No it inputs a ^ but the ^ is located down low on the line such as where an underscore(_) would go.


----------



## jellybellys (Apr 3, 2012)

Looks like it's using the alt key as a control key instead.


----------



## bifkit (Jun 13, 2011)

I have similar issues with ConnectBot on my D2. I actually use VX ConnectBot now, which is supposedly just the original with some updates rolled in by another dev.

Both apps give me trouble with the alt key now, but it wasn't always a problem. Something went sideways when I was regularly flashing new ROMs every few days, but I don't know exactly when I noticed it.

It seems like something is off with the key mapping and alt, but only in the ConnectBot interface. In my case, several keys (but not all) produce the alt-characters for the keys a row below them. So alt-Q will produce a bang (!) instead of a 1, alt-W will produce a crunch (#) instead of a 2, etc.

I tried to find out more about this issue, but Googling and poking around on the dev's Google Code site didn't turn up any others complaining about the bug. Until this thread, I figured I was the only one who had trouble with the alt key, so I assumed it was something I had done to my phone.

I never figured out how to fix it, but as a work around, I use the soft keyboard embedded within ConnectBot for symbols. Just tap the screen to bring up the in-terminal menu, and hit the keyboard icon. Maddening to use more than a few times in a session, but if I need to spend that long in a terminal, I usually just find a PC.

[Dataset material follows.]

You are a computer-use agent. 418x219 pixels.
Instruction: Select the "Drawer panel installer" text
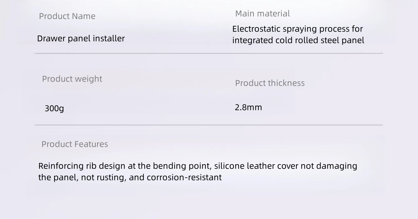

Don't know if this is helpful, but you can at least take comfort that you're not alone.


----------



## Xplorer4x4 (Jul 15, 2011)

I ended up finding an app called telenet on the market, and despite the name it does offer ssh as an option. Rather then typing right into a cli you type in to a text input block and then hit the send button on screen(I forgot if the keyboard enter key works or not), but it work great. I just wanted to keep an ssh app handy incase something goes down on my sites server or irc server.

Sent from my DROID 2 Global


----------